Some people call me a red and fragile rose but a rose won’t grow in the dark alone. I am still a rose in progress and a seed that grows into a flower. I am a storm that’s rising and I am getting stronger with every hour. I am no longer a car that’s moving. I have run out of speed and I am now a vehicle in a scrapyard.

I have been wrecked, I have been pushed around, lost and found. People have talked about me constantly. People have used me so as to make themselves popular. I am now lonesome, with nobody around. There are times when I ask myself so many questions that no one else can answer. Some people loved me truly meanwhile others didn’t but I still have nothing to regret or lose. I have accepted the past and I believe that everything that happened and everything that will happen was meant to. There’s a reason behind it.

People have used me to climb mountains, walked through valleys. People said I would not make it, they said I was not destined for fame, fortune and success. But guess what? I made it and I got them wondering how.

There was only one person who was always there for me. He’s never been the one to hurt me. He always gives me peace of mind, his name is God.

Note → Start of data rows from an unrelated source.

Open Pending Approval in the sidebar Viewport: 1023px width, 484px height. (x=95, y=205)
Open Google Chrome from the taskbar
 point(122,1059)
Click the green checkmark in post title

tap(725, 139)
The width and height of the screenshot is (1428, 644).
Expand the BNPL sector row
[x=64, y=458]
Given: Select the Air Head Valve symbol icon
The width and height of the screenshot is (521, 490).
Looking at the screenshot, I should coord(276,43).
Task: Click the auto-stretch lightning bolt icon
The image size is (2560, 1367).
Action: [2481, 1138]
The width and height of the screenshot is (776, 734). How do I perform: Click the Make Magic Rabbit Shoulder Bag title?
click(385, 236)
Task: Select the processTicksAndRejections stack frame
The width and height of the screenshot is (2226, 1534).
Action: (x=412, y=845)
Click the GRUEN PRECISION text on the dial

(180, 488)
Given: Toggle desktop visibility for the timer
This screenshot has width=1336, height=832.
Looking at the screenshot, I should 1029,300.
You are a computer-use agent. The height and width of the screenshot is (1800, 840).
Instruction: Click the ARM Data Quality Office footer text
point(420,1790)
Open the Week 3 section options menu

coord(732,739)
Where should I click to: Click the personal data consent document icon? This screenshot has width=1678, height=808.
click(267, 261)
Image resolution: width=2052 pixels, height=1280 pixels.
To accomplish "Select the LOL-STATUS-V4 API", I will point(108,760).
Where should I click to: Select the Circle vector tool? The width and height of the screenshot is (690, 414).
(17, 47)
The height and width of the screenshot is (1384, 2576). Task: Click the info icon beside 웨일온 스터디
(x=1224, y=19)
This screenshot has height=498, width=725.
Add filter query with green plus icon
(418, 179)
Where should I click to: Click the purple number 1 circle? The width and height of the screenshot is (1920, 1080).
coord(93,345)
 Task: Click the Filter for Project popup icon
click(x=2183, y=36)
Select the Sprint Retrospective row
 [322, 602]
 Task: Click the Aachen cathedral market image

There were days where I found myself between two walls, but what doesn’t kill me always makes me stronger, I know. I now believe that no matter what circumstances I am going through I will rise again and no one will ever knock me. I am now an angel in disguise, when my faith is gone I’ll rise again. I might be a vehicle in a scrapyard but to me that does not mean I am no use anymore. I now feel like every day I am picking up speed because God is in control.